NOTICE:

This Legacy journal article was published in Volume 7, June 1998, and has not been updated since publication. Please use the search facility above to find regularly-updated information about this topic elsewhere on the HEASARC site.
The HEASARC CDROM Production Facility

P. Newman (HEASARC)


  1. Introduction

    The agreement between NASA and the Italian Space Agency (ASI) calls for the exchange of archived public BeppoSAX data at the Science Data Center (SDC) in Rome, Italy for selected public data sets archived at the HEASARC. To facilitate this agreement, it was initially decided that the medium for the exchange would be CDROM, with the possibility of using digital video disks (DVD) in the future when the technology had developed further.

    In accordance with this agreement, the HEASARC recently made seven CD copies of selected event files from the ROSAT PSPC and HRI archives. Each copy consisted of 36 CDs for a total of 252 CDs. These CDs were created and verified over a two week period in March 1998. The HEASARC copy can be found at ftp:/heasarc.gsfc.nasa.gov/FTP/.rosatcd along with the previously published ROSAT CDs. Additional CD copies of selected files from the ASCA archive are planned.

    Once the BeppoSAX SDC agreement has been fulfilled, there are other potential uses for the HEASARC's CD facility; some applications that are presently being considered are an interface to W3Browse, and also a dataset distribution mechanism to the PIs of Guest Observer programs (to replace the traditional method of data distribution by 8-mm tape).

  2. Commercial Off the Shelf (COTS) Hardware and Software

    In the fall of 1997, the HEASARC procured a JVC 600 CDROM Library with 8X read only CD drives managed by HyperROM Software from Tracer Technologies, Inc. and a CD-Studio from Young Minds, Inc. that included a Kodak PCD Writer 600, a Kodak Disc Transporter, Rimage CD printer and MakeDisc software. The CD-Studio hardware can produce up to 75 full capacity identical CDs in approximately 16 hours as the Writer 600 is a 6x speed CD recorder. Since the HEASARC will be making copies of selected files in the archive that are stored on magneto optical jukeboxes, the realized throughput is expected to be much lower than this value.

    The CD-Studio is a special purpose PC with firmware that is designed to stage data as a CD image to an internal disk in the unit. It connects to a SCSI port of a PC or workstation and appears to the system as an Exabyte tape device or a CDROM device. A CD image is staged to the unit by using the MakeDisc software which refers to the tape device. After a CD image has been staged to the unit, it can be mounted as a CD device on the workstation. This allows examination of the integrity of the data before it is committed to the CD media. The Writer 600 and the Disc Transporter are connected to the SCSI port on the CD-Studio. The Rimage CD printer is connected to the parallel port of the CD-Studio. The serial port of the CD-Studio is connected to the serial port of the workstation to monitor the operational status.
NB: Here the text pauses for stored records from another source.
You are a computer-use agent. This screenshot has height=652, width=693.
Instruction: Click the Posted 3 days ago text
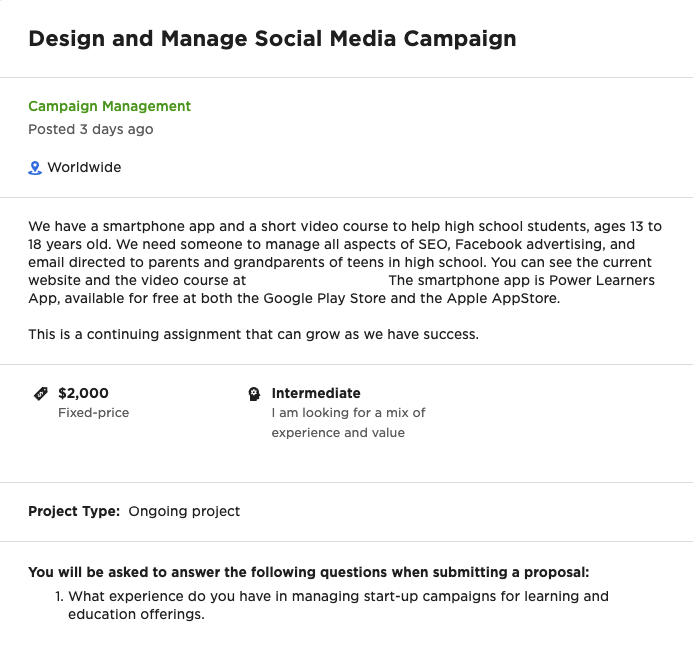click(x=91, y=129)
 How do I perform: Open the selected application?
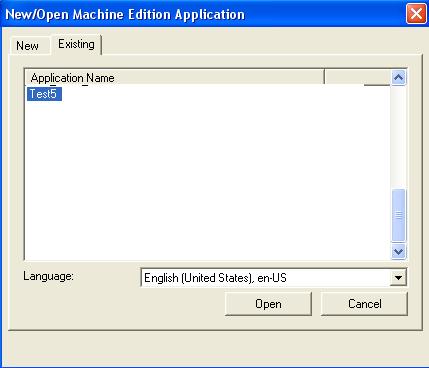click(x=268, y=304)
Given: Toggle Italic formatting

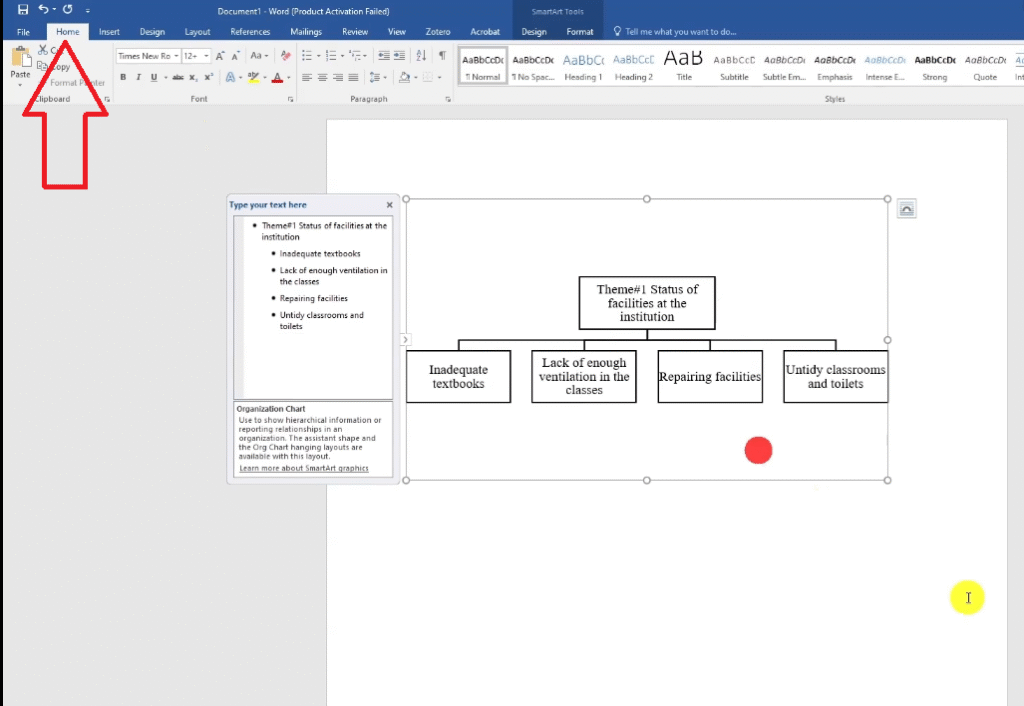Looking at the screenshot, I should click(x=138, y=77).
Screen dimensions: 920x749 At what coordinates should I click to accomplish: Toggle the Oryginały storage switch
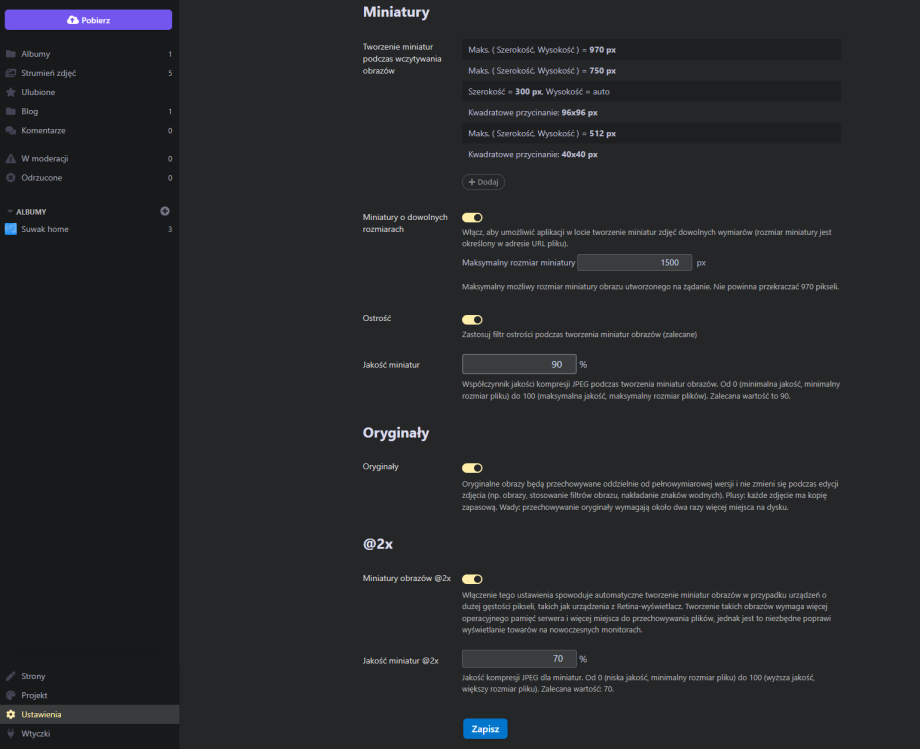(472, 467)
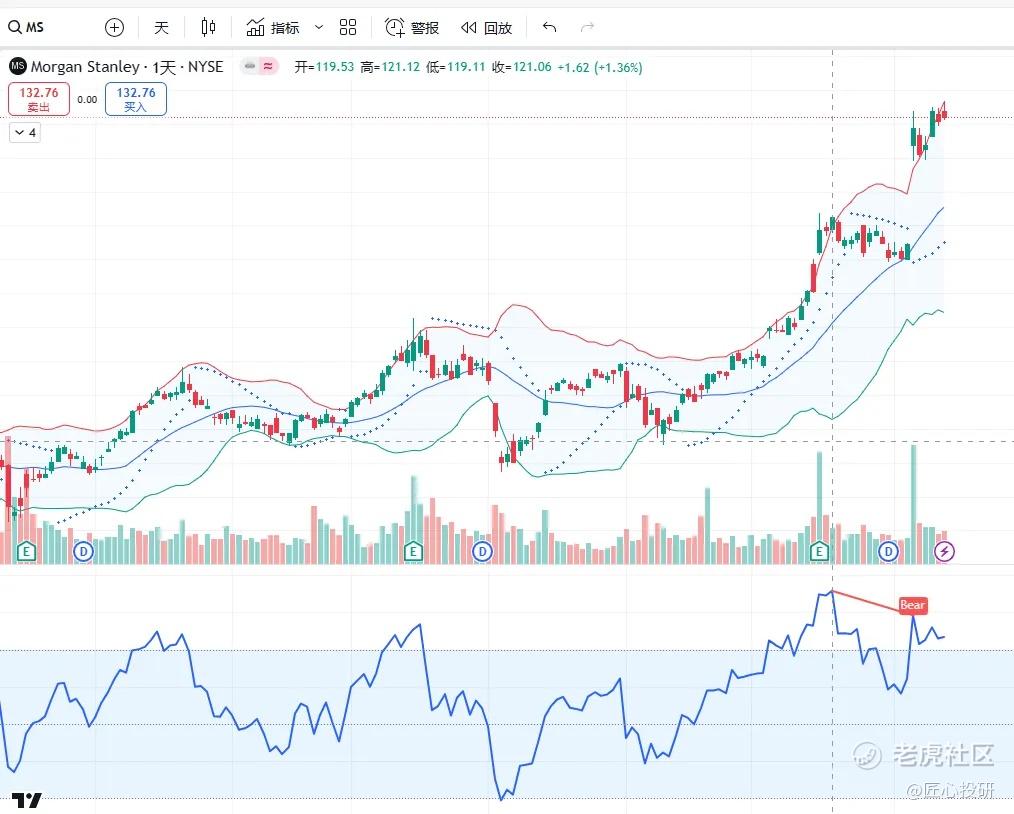Create an alert with 警报
The height and width of the screenshot is (814, 1014).
point(412,27)
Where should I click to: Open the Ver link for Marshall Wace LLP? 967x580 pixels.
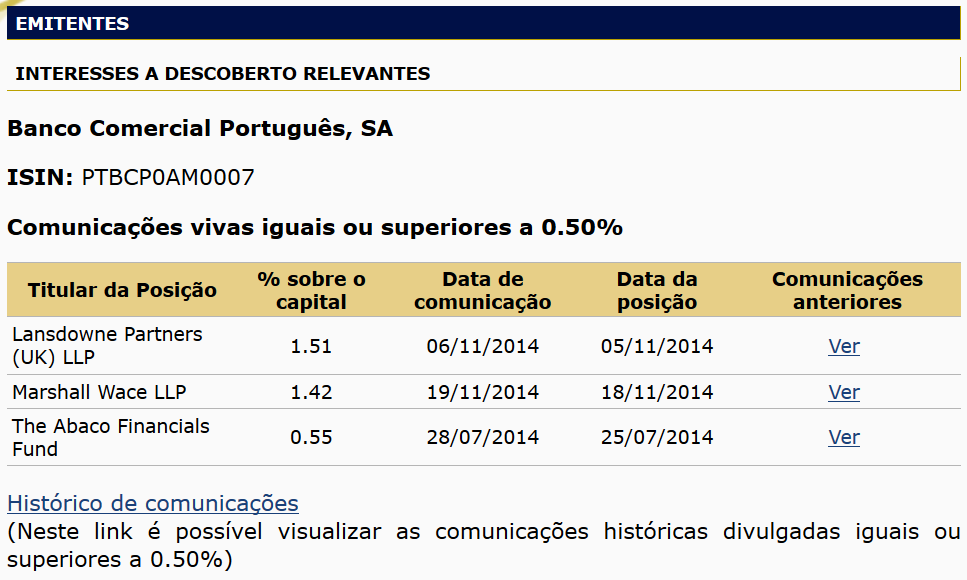(x=844, y=393)
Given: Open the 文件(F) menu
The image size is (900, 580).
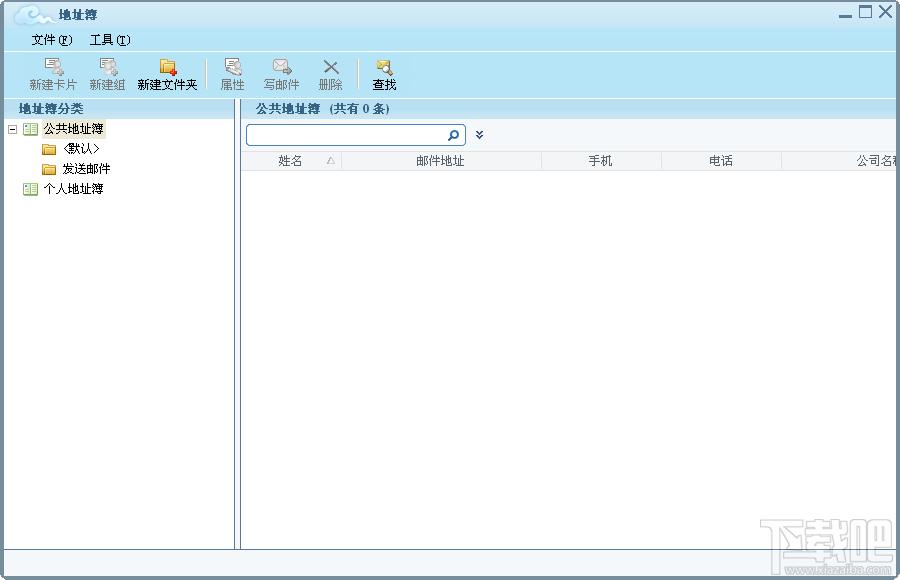Looking at the screenshot, I should tap(52, 40).
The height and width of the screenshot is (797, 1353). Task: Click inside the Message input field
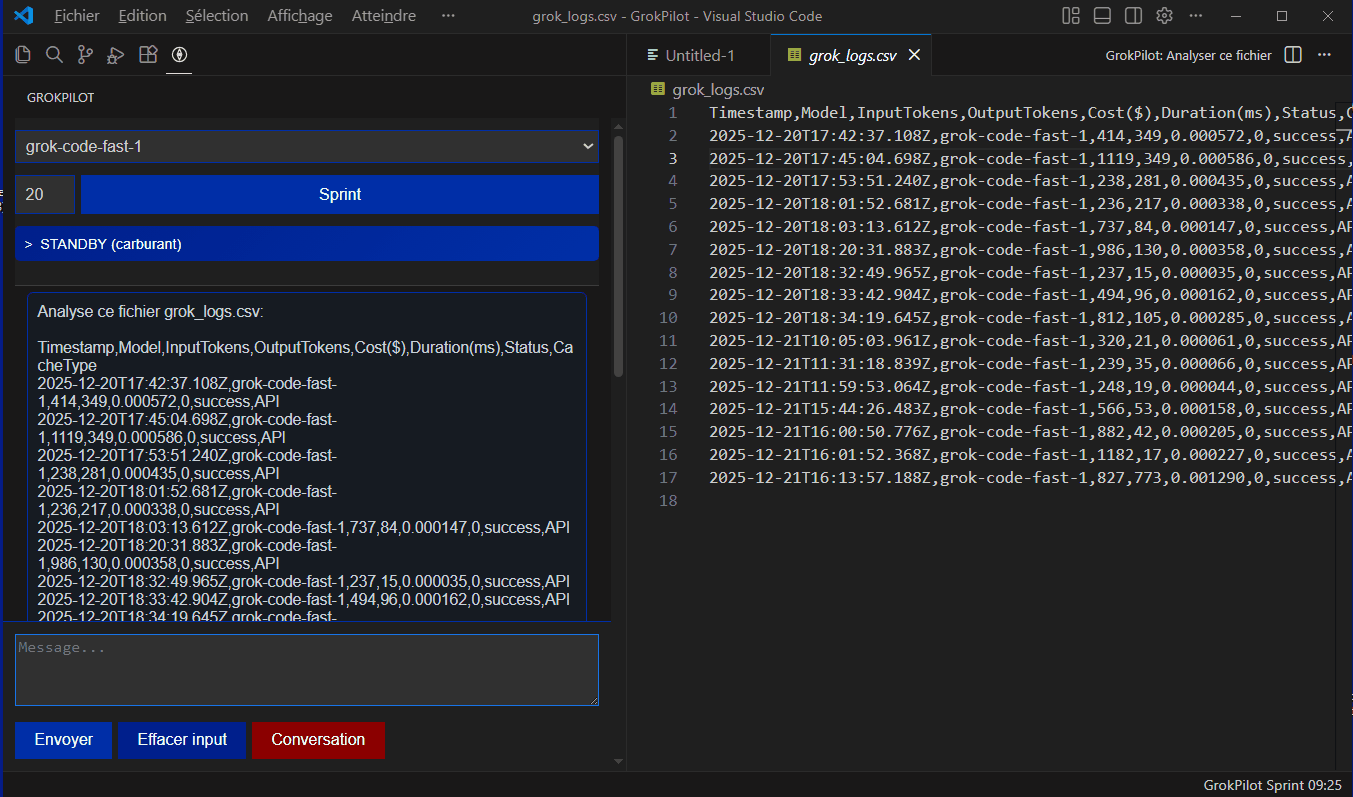pos(307,670)
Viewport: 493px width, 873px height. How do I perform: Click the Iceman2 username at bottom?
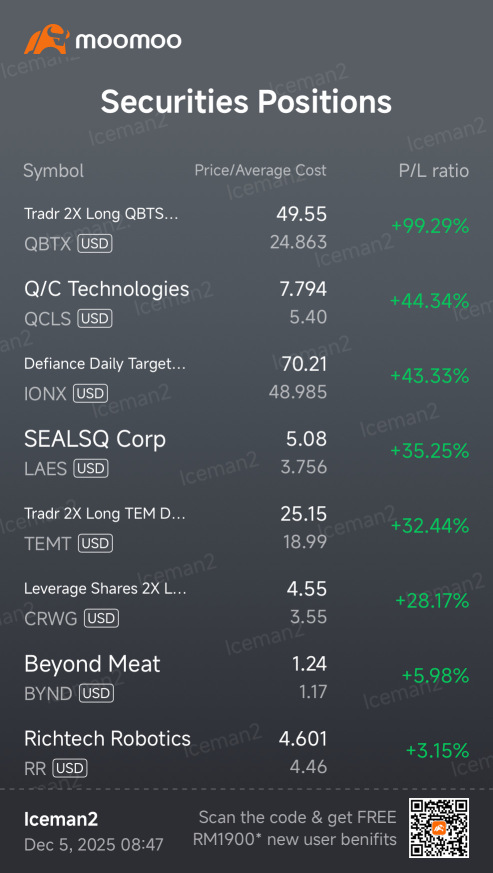61,819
    The CDROM Library is capable of serving up to 600 CDROM images. The HEASARC exchanged 3 Tracer Technologies Magnavault licenses from older magneto-optical libraries, for one HyperROM license to manage the CDROM library. There are a number of benefits to running the HyperROM software as opposed to the Magnavault software. Most Magnavault filesystems are mounted read-write and span multiple volumes. Mounting a fully populated magneto-optical library will take in excess of 2 hours as an inventory of all filesystem media must take place before the filesystem can be mounted. A typical HEASARC magneto optical filesystem is 20GB and spans 10 platter sides. HyperROM filesystems are read only and contain only one piece of media per filesystem. Since CDROM volumes span only one piece of media, no inventory is needed before filesystems can be mounted. HyperROM caches the entire directory hierarchy of each CDROM image in the optical library. HyperROM filesystems are accessible immediately upon reboot and NFS clients can still count on the aggregate filesystem mount, which allows many CDs to be mounted under a single mountpoint. (ftp:/heasarc.gsfc.nasa.gov/FTP/.rosatcd is an example of such an aggregate mount.)

  3. Delivery and Installation

    The CDROM Library was delivered and installed in November 1997 on a DEC Personal Workstation 433au. It had been delivered more than 6 weeks late and arrived with some superficial cosmetic damage, but was found to be in perfect working order. The installation of the HyperROM software and the CDROM Library executed without incident.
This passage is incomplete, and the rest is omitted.